Trace concentrations of synthetic chemicals expelled in effluent and discharged to lakes, rivers, and streams are found in extremely small concentrations, just nanograms or micrograms, but the toxicity is not well understood in human bodies and the broader ecosystem.
Further, little is known about the effects of byproducts created during advanced oxidation water treatment processes, through which numerous chemical byproducts can be created.
New research from the University of Michigan has sought to better track these processes to provide scientists and plant managers with clearer understanding of the mechanisms by which chemical byproducts are created during the treatment process.
“When we do water treatment using advanced chemical oxidation, those oxidants destroy target organic compounds but create byproducts. Some byproducts may be more toxic than their parent compound,” said Daisuke Minakata, assistant professor of civil and environmental engineering at Michigan Technological University. “We need to understand the fundamental mechanisms of how the byproducts are produced and then we can predict what to be produced from many other chemicals. We found more than 200 reactions involved in acetone degradations based on computational work.”
Minakata with coauthors Divya Kamath and Stephen Mezyk, sought to understand those mechanisms using acetone as a test case.They built upon a 1999 experimental study of acetone reaction pathways during treatment, using quantum mechanical calculations to predict the chemical byproducts that occur as acetone degrades during the advanced oxidation process.

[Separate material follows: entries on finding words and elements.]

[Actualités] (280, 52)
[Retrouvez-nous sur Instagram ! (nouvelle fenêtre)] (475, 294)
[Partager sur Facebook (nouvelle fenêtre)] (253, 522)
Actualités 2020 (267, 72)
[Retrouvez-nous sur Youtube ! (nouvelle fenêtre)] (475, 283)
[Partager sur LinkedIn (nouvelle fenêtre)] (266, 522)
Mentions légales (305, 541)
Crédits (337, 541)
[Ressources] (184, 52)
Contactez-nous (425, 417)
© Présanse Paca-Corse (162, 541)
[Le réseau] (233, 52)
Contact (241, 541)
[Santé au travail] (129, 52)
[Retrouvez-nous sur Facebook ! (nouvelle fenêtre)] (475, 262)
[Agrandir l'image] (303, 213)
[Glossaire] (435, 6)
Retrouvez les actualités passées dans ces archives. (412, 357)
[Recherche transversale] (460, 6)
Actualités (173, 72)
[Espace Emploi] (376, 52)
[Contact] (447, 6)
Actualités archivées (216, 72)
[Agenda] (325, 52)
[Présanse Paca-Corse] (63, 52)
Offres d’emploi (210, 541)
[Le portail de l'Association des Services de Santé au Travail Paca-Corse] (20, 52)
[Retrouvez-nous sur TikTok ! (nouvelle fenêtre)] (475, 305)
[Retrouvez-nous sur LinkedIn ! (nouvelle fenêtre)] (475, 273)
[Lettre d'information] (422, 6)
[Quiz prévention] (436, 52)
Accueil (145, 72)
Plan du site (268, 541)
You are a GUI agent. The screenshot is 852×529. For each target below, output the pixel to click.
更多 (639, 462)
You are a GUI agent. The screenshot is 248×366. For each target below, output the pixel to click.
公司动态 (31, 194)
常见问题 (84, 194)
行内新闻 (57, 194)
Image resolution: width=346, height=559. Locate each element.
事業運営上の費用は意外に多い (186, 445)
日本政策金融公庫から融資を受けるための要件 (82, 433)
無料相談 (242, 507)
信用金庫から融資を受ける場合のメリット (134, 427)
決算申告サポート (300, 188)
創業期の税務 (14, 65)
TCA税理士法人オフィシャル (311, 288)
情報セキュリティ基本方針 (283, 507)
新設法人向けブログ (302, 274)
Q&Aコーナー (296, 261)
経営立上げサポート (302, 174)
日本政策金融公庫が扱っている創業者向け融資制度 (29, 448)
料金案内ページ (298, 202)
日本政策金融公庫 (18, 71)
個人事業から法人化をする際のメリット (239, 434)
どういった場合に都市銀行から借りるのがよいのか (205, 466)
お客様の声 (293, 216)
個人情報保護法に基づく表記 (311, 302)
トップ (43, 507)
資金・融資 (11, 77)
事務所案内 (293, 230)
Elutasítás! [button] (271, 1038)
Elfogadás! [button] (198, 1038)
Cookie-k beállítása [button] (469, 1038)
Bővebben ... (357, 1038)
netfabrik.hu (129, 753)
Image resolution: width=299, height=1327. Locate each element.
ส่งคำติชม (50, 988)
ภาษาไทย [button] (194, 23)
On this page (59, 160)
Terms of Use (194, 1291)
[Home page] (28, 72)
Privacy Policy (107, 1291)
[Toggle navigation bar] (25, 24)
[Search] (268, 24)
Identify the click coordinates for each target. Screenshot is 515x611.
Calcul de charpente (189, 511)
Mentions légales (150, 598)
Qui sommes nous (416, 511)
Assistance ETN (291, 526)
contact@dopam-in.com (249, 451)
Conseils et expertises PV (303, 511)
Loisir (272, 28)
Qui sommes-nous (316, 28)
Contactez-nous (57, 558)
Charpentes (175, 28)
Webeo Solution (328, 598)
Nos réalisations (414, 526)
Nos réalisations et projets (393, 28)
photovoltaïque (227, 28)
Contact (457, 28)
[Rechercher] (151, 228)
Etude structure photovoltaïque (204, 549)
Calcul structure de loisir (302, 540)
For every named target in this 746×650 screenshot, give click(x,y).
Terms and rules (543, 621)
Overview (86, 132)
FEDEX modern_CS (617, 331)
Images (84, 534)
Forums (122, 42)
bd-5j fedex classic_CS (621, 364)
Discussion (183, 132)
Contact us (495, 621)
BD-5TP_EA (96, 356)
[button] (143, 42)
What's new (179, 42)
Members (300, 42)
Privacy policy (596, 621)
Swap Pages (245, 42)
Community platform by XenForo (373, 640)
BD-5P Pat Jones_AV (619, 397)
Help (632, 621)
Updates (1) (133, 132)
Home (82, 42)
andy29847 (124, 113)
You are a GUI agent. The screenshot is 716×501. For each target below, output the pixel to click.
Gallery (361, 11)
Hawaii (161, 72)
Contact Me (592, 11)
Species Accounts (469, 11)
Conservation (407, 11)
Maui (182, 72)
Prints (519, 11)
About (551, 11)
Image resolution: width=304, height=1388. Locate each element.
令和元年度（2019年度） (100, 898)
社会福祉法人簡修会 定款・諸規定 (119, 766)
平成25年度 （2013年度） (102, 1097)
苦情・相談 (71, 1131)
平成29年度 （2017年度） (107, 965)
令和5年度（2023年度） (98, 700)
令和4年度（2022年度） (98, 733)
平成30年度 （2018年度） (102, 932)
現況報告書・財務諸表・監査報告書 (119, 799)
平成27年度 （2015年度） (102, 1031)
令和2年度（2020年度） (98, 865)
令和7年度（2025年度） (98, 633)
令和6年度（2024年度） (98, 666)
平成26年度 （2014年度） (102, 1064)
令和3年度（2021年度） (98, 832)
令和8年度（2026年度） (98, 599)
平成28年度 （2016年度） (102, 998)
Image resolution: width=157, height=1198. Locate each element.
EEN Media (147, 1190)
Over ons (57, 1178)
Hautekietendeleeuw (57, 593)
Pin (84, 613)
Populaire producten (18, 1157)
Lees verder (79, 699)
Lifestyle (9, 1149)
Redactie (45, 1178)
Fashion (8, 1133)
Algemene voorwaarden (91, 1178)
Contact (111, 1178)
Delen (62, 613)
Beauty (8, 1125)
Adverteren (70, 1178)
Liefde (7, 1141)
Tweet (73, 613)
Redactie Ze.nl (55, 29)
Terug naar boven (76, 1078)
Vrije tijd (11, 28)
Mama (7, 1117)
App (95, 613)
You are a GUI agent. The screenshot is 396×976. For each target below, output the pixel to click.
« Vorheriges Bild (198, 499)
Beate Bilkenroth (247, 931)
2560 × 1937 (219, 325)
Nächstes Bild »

Their results are published in the article, Elucidating the Elementary Reaction Pathways and Kinetics of Hydroxyl Radical-Induced Acetone Degradation in Aqueous Phase Advanced Oxidation Process, in the journal Environmental Science and Technology, published by the American Chemical Society.
Minakata’s team compared the model’s predictive results to the 10 byproducts observed in the 1999 experimental study, and the model’s results track accurately with the observed reaction pathways.
Advanced oxidation is a very effective and an important way to treat water and effluent, so its use should not be discontinued. Many communities in arid regions are running out of water and must adopt direct potable reuse. If synthetic organic chemicals and their oxidized byproducts are not removed from the water, people and animals consume them.
In the Great Lakes region, upstream communities discharge treated wastewater into lake and rivers. People living downstream use that water, and existing, conventional treatment processes do not remove all organic chemicals effectively. Advanced oxidation can effectively target specific organic chemicals to remove them from water. Modeling reaction pathways is critical to help water treatment managers understand how best to deploy their treatment regime.
A limitation of Minakata et al.’s work is that the model applies solely to a structurally simple organic contaminant like acetone. Other compounds have extraordinarily complex structures, but the necessary computational capacity to calculate the reaction pathways of complex structure sis lacking. Minakata’s team used the Superior supercomputer at Michigan Tech. Superior puzzled away on the acetone pathways with hundreds of calculations— some of which can took more than weeks.